ForexVue

Exponentieller gleitender Durchschnitt (EMA)

Technische Indikatoren

Ein gleitender Durchschnitt, der jüngsten Kursen mehr Gewicht gibt und dadurch schneller auf neue Informationen reagiert als der SMA. Häufig verwendete Perioden sind 12 und 26 (die Basis des MACD).

Was ist der exponentielle gleitende Durchschnitt?

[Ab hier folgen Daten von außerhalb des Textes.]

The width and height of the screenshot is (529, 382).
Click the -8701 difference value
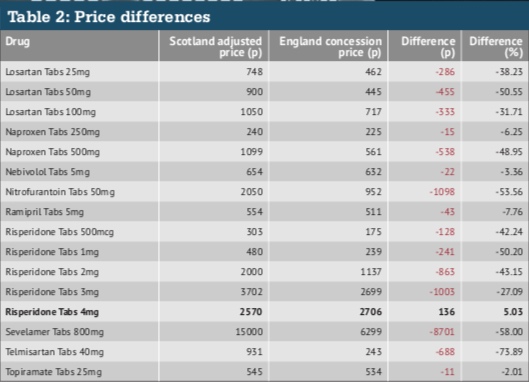click(x=442, y=332)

Der exponentielle gleitende Durchschnitt (EMA) adressiert die Hauptschwäche des Einfacher gleitender Durchschnitt (SMA): die Verzögerung. Durch einen Multiplikator, der jüngsten Kursen mehr Gewicht verleiht, reagiert der EMA schneller auf Kursänderungen. Die Gewichtungsformel nutzt einen Glättungsfaktor von 2/(Periode+1). Ein 20-Perioden-EMA wendet 9,52 % Gewicht auf den aktuellsten Kurs an, während ältere Kurse exponentiell abnehmende Gewichte erhalten.

EMA in beliebten Strategien

Die 12er und 26er EMAs bilden die Grundlage des MACD (Moving Average Convergence Divergence)-Indikators. Die 8er und 21er EMAs sind ein beliebtes Crossover-System für Swing-Trading: Kreuzt der 8er EMA den 21er nach oben, deutet das auf einen möglichen Long-Einstieg. Der 9er EMA wird in vielen Scalping-Strategien auf niedrigeren Zeitrahmen eingesetzt. Auf Tages-Charts wird der 50er EMA bei Paaren wie EUR/USD und GBP/USD breit beachtet.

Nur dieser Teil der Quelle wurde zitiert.